Find every line in the rows below that contains the string "card" and copy each one in full. Only exact matches in case count.

- DATASET RECORDS -
_ _ _ _ _

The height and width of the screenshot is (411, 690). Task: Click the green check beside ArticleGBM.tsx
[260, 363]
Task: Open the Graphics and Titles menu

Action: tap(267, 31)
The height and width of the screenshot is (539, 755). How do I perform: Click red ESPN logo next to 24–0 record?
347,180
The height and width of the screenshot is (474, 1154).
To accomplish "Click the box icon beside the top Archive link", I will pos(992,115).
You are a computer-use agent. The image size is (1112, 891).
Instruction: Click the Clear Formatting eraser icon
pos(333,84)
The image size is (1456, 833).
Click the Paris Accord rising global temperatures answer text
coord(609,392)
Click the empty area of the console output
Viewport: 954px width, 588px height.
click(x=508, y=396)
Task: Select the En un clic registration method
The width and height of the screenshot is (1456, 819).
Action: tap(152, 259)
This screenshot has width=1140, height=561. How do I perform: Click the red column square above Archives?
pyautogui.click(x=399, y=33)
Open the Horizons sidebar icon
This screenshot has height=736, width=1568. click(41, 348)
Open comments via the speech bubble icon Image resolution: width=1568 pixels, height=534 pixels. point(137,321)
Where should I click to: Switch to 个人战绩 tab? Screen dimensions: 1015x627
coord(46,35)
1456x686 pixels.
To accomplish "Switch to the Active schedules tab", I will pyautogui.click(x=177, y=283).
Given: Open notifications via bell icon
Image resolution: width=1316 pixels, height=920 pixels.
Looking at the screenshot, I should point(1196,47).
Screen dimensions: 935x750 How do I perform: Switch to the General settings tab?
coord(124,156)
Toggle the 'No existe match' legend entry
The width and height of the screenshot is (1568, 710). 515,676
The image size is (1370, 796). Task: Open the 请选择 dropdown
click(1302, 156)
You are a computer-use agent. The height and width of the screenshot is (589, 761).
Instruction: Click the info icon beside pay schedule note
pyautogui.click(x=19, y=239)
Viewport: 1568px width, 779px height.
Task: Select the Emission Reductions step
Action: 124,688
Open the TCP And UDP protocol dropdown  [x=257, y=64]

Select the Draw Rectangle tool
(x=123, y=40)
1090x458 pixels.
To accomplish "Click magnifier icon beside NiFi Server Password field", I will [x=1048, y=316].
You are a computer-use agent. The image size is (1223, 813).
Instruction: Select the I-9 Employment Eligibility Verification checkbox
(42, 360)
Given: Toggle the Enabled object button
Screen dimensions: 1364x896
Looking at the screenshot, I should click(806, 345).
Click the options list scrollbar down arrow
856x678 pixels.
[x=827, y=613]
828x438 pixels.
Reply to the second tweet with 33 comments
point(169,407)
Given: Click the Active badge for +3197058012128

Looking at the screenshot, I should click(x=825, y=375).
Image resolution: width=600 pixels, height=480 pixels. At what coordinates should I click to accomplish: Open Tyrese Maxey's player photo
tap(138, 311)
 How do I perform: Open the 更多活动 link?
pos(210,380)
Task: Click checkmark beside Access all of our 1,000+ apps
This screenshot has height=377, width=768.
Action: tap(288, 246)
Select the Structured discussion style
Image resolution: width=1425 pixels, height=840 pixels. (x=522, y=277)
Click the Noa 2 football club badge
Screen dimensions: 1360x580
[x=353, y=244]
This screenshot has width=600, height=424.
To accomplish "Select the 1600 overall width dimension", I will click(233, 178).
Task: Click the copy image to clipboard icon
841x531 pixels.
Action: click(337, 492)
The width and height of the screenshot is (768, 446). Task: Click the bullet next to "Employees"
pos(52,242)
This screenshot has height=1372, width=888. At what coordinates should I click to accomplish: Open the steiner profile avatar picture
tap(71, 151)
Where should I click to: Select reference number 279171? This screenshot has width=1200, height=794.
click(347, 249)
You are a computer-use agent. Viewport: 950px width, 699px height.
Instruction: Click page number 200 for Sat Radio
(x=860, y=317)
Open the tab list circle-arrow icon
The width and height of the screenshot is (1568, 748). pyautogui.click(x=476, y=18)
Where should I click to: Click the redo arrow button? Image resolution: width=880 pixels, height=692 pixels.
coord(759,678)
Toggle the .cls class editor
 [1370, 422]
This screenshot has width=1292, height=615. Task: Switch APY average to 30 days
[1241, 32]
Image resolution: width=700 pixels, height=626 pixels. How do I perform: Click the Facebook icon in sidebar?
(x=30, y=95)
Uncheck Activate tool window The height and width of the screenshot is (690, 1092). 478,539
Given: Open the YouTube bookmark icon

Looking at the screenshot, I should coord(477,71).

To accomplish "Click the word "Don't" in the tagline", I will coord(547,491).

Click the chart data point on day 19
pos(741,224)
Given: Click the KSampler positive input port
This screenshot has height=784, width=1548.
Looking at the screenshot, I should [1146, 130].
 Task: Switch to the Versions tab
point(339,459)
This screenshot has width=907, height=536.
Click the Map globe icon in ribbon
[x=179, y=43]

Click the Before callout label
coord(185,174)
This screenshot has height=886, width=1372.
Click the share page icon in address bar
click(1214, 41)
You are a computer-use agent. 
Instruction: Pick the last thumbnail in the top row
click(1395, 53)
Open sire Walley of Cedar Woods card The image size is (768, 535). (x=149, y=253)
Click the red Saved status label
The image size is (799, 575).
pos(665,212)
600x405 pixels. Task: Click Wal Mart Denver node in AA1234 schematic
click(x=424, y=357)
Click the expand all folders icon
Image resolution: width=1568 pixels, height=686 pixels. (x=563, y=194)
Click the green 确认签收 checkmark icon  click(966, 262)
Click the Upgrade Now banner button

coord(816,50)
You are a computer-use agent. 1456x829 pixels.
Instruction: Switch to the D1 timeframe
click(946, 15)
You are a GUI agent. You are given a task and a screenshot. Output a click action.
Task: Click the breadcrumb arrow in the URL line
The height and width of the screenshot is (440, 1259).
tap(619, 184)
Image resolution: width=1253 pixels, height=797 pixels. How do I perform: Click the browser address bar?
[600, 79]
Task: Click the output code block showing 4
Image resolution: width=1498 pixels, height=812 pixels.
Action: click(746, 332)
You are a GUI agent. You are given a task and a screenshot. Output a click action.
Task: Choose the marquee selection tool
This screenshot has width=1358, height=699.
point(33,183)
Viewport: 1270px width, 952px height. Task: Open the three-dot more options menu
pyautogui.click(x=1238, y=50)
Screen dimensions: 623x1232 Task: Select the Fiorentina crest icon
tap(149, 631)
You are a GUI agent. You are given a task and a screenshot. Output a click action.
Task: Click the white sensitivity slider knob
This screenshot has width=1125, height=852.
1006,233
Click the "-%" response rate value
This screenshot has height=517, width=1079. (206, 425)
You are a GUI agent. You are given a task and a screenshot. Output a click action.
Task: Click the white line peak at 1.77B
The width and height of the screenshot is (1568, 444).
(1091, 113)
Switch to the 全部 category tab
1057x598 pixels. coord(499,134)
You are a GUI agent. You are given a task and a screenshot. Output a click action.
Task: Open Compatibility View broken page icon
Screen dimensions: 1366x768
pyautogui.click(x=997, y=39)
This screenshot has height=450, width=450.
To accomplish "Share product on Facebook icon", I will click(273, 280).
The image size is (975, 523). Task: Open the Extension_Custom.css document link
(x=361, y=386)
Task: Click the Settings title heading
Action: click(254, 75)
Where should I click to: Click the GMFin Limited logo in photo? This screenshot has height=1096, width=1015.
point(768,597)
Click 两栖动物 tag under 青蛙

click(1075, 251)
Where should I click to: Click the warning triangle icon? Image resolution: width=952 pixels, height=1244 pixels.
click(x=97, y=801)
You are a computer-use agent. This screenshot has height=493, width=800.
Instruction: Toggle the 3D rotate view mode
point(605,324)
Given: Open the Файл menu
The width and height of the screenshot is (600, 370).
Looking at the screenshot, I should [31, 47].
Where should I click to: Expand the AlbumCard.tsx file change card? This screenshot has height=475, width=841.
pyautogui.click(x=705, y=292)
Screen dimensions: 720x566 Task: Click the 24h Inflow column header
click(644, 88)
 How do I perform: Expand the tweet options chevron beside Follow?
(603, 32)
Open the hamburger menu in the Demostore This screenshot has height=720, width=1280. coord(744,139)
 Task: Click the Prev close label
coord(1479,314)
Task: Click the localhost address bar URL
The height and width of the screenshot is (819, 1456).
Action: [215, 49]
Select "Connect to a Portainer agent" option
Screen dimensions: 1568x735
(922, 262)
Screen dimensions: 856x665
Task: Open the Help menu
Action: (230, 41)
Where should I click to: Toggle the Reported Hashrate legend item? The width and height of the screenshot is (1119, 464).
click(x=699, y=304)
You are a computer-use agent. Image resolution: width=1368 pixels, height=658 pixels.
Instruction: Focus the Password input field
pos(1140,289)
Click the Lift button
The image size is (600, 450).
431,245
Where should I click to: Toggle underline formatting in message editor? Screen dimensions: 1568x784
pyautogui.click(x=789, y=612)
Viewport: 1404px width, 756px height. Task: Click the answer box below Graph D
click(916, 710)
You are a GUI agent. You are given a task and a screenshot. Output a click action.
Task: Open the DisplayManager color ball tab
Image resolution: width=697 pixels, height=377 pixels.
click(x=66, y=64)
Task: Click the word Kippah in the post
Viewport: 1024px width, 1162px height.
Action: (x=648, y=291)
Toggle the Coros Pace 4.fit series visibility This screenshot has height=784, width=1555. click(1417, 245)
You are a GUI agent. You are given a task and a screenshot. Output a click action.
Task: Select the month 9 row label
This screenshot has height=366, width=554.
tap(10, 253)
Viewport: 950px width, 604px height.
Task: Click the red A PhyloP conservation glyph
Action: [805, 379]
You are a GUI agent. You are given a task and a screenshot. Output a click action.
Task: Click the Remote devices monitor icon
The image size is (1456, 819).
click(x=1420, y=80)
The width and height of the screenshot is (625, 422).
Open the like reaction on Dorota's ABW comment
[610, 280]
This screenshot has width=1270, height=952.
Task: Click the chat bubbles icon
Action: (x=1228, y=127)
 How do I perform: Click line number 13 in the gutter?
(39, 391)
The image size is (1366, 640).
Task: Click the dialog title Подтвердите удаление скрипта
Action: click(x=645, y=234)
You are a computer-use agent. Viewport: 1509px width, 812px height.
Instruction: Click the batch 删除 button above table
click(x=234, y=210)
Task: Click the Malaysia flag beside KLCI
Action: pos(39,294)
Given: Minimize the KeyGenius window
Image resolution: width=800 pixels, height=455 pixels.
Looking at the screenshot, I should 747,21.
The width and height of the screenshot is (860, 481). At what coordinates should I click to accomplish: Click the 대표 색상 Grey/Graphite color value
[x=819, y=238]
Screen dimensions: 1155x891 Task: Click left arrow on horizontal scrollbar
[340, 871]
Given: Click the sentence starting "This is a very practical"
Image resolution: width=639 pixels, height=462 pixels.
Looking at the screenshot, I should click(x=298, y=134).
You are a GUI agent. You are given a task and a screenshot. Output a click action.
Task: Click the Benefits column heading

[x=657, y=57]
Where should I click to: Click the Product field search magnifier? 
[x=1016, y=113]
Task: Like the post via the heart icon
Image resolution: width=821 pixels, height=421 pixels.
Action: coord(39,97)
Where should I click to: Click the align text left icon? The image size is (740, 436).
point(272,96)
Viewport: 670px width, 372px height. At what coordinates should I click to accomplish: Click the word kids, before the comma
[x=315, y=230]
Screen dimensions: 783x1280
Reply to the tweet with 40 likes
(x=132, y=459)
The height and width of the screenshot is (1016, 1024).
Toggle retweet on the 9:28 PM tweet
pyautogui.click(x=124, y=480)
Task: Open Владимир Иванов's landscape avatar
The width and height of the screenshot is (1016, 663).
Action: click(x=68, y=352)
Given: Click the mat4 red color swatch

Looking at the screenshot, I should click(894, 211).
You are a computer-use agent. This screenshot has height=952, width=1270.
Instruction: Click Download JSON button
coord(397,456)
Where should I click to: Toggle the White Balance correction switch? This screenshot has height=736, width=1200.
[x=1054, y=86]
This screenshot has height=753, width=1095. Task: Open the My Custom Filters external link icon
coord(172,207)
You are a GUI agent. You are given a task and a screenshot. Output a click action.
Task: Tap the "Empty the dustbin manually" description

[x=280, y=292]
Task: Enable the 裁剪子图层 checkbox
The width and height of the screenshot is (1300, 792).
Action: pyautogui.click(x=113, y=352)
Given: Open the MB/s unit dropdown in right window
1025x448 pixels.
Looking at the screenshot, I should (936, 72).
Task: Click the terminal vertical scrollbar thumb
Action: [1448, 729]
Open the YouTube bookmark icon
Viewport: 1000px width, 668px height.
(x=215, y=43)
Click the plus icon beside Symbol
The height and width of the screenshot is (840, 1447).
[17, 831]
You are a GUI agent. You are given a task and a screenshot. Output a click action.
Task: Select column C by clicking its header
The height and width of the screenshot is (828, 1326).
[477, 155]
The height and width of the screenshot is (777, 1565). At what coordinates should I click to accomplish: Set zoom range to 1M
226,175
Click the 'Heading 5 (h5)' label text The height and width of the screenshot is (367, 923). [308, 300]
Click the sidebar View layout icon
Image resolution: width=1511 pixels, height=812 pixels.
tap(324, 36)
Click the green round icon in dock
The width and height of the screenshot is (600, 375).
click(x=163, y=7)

_ _ _ _ _

- REPLY TO THE EXERCISE -
Open sire Walley of Cedar Woods card The image size is (768, 535). (x=149, y=253)
Where should I click to: Expand the AlbumCard.tsx file change card? This screenshot has height=475, width=841.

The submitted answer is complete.